WORK TO COMPLETE -
(a) Please copy the shareholders' agreement glossary below from "The glossary of" up to and including "and stays confidential.", changing "confidential" to "private".
(b) Write the next part of the shareholders' agreement glossary, picking up after its final line.

-- BEGIN DOCUMENT --

Resources

Understand the vocabulary and the context

The glossary of terms that come up in a shareholders' agreement, frequently asked questions, and where to go further.

Glossary

The essential terms, explained simply. These are not official legal definitions, just reference points to help you understand.

Shareholders' agreement
A contract between shareholders that organizes their relationship: governance, entry and exit, decision-making. Complements the articles of association and stays confidential.
Vesting
A mechanism by which a founder or employee earns their shares gradually over time, instead of holding everything from day one. Protects the company if someone leaves early.
Cliff
An initial period (often 1 year) during which no shares vest. If the person leaves before the end of the cliff, they leave with nothing.
Reverse vesting
Founders hold their shares from the start, but the company can buy them back if the founder leaves early. Similar effect to vesting, inverted mechanics.
Good leaver / Bad leaver
A distinction that determines what happens to the shares of someone leaving the company. A good leaver (clean departure) keeps more than a bad leaver (misconduct, early exit).
Drag-along
Lets majority shareholders selling the company force minority holders to sell on the same terms. Prevents a small shareholder from blocking an exit.
Tag-along
Lets a minority shareholder sell their shares on the same terms as a majority holder selling theirs. Protects minority shareholders.
Pre-emption right
The right of existing shareholders to buy, as a priority, the shares another shareholder wishes to sell, before they go to a third party.

-- END DOCUMENT --
-- BEGIN DATA LINES --

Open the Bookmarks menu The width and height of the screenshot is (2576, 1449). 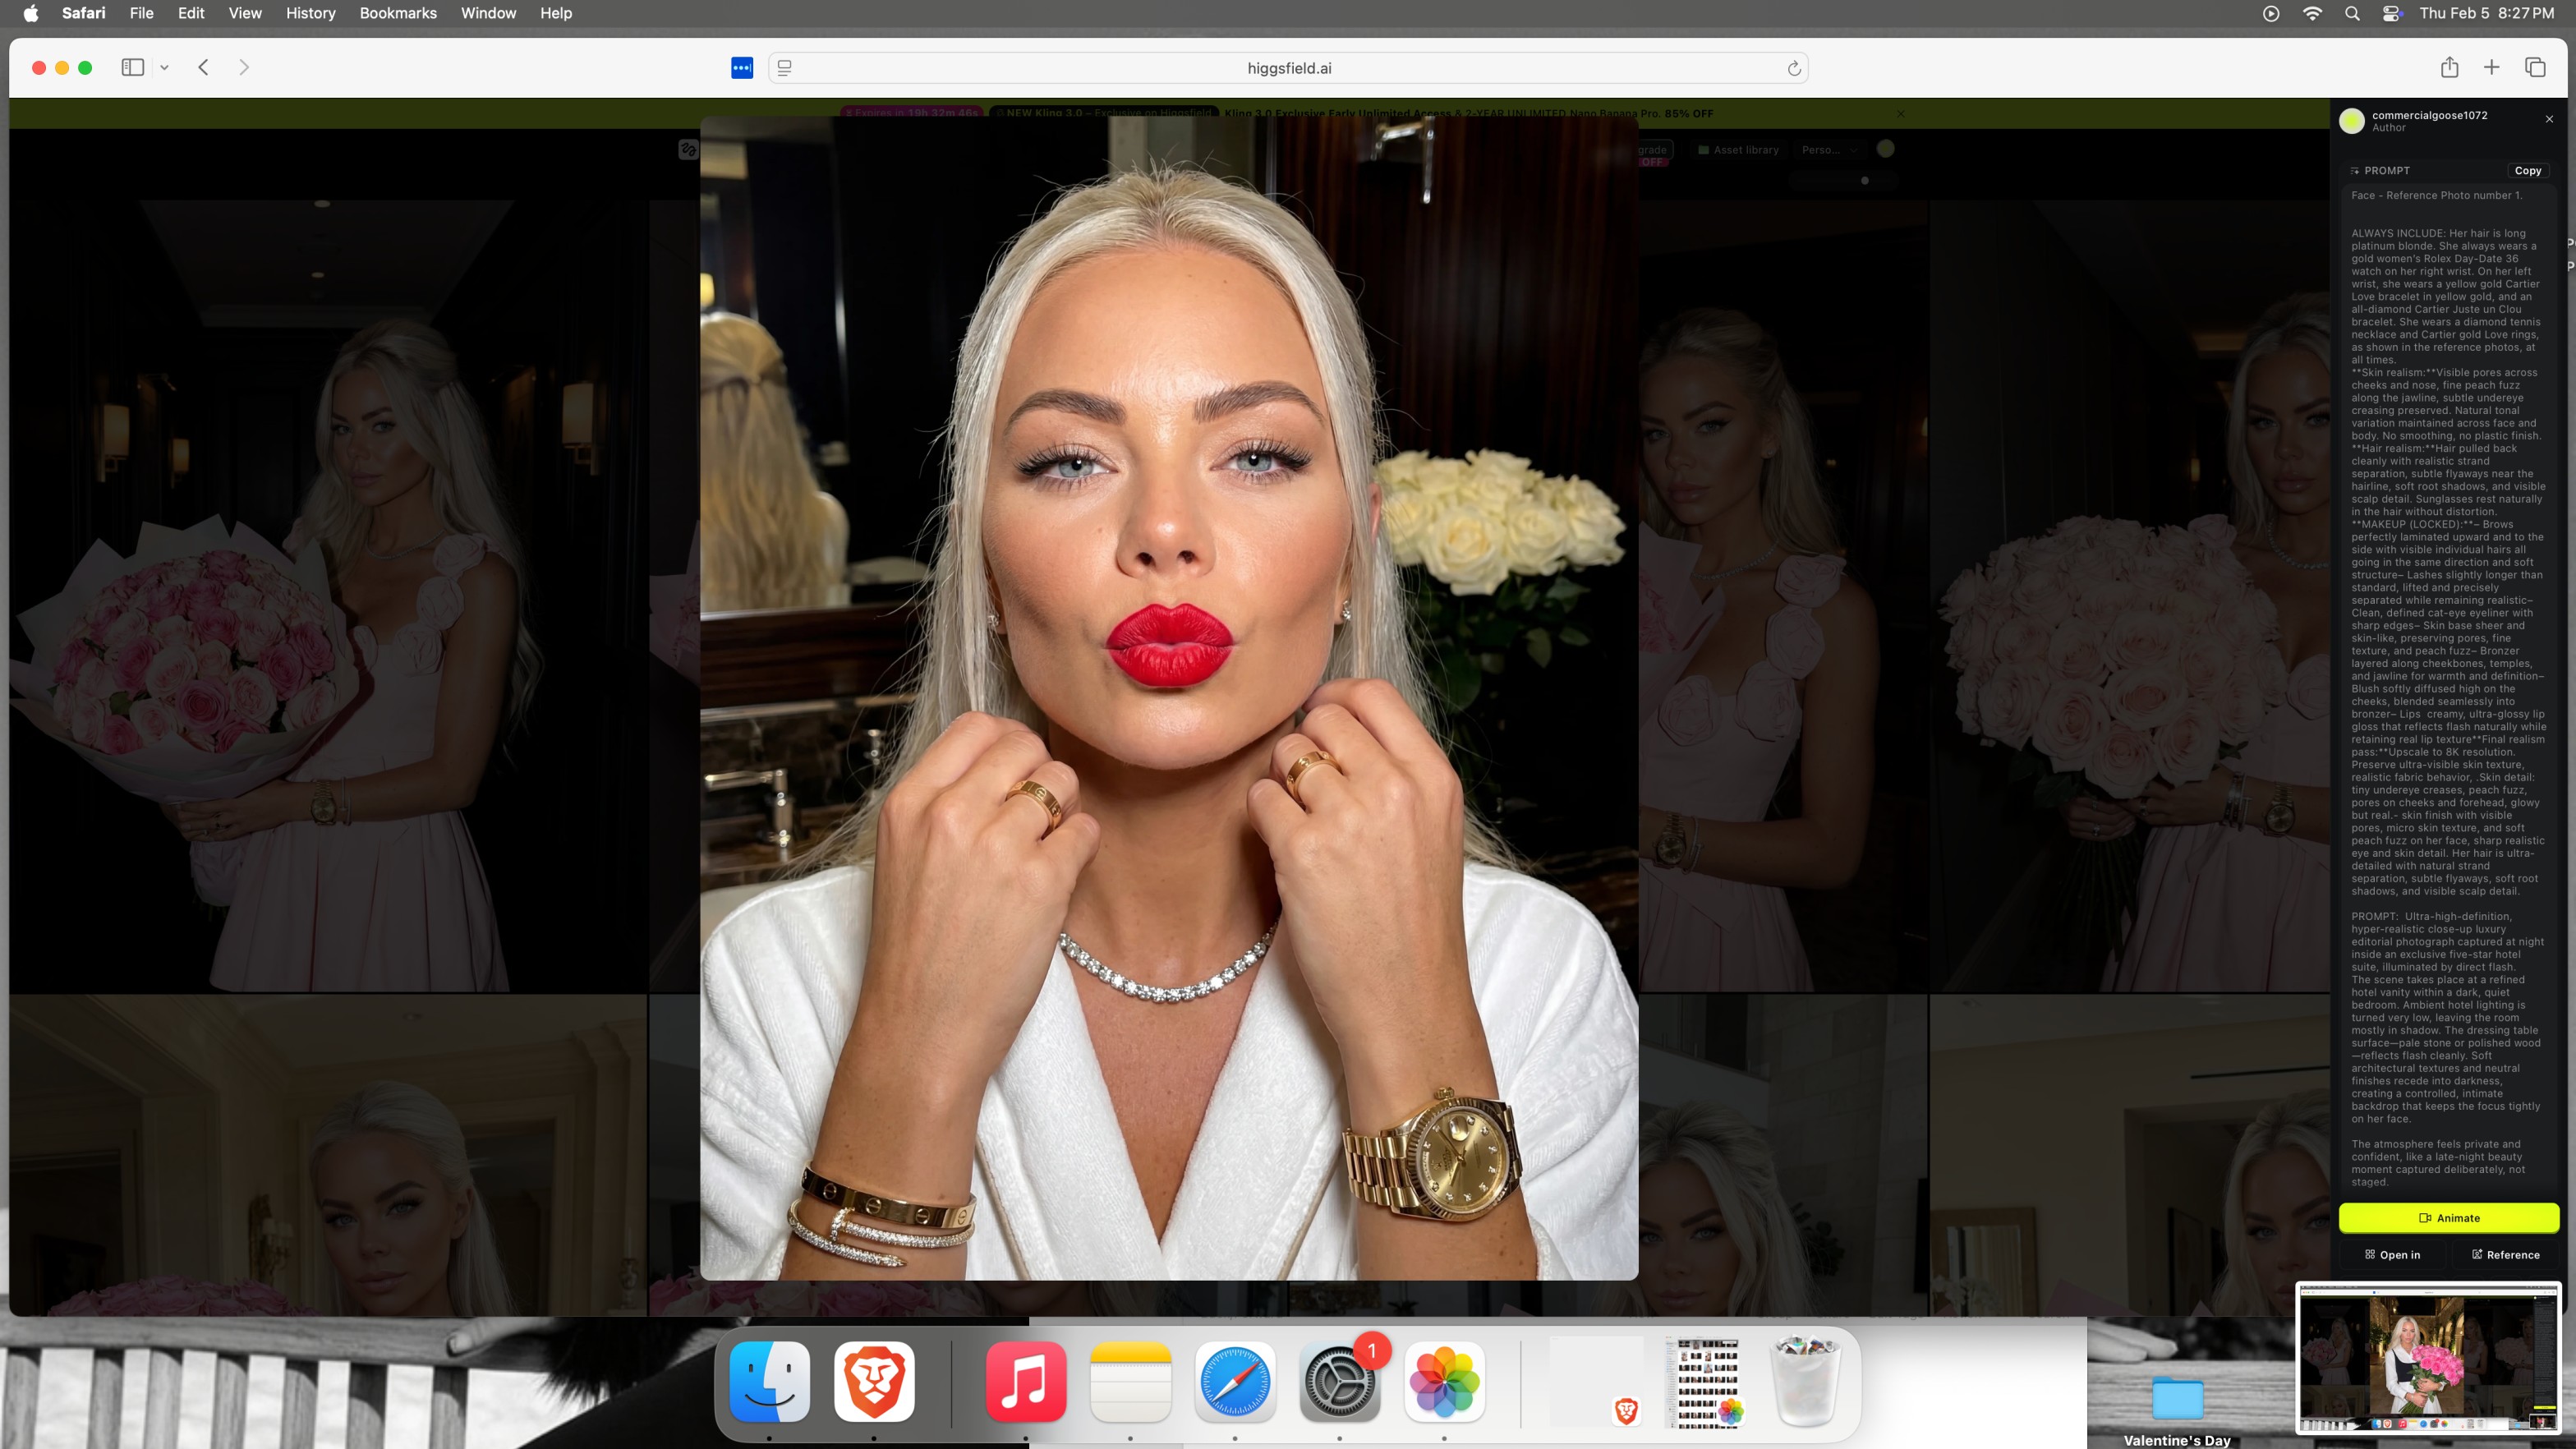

-- END DATA LINES --

ANSWERS BY TASK -
(a)
The glossary of terms that come up in a shareholders' agreement, frequently asked questions, and where to go further.

Glossary

The essential terms, explained simply. These are not official legal definitions, just reference points to help you understand.

Shareholders' agreement
A contract between shareholders that organizes their relationship: governance, entry and exit, decision-making. Complements the articles of association and stays private.

(b)
Liquidation preference
An investor's right to be repaid first (often 1x their investment) when the company is sold, before founders receive anything.
Anti-dilution
A clause that protects an investor if the company later raises funds at a lower valuation, by reallocating shares to compensate them.
Preferred shares
A class of shares with special rights (repayment priority, enhanced voting rights, dividends), often allocated to investors.
BSPCE
A French instrument giving employees the right to buy shares later at a fixed price, with a favorable tax regime. Reserved for young companies. The French equivalent of stock options.
ESOP / option pool
A reserve of shares set aside to be distributed to employees (Employee Stock Option Plan). The North American equivalent of BSPCE.
Cap table
Capitalization table. A document listing who owns what in the company: shares, options, percentages, at each funding round.
Dilution
The reduction of a shareholder's ownership percentage when the company issues new shares, during a fundraise for example.
Pre-money / Post-money
Pre-money valuation is the company's value before a raise. Post-money is pre-money plus the amount raised. It determines the percentage given to investors.
Term sheet
A non-binding document summarizing the main terms of an investment before the final contracts are drafted.
Non-compete clause
A commitment by a founder or partner not to create or join a competing activity for a defined duration and territory, generally after they leave.

Frequently asked questions

Does Atlas replace a lawyer?

No. Atlas is an educational tool that helps you understand the clauses and prepare for your meeting. The drafting and review of the final agreement must be done by a lawyer.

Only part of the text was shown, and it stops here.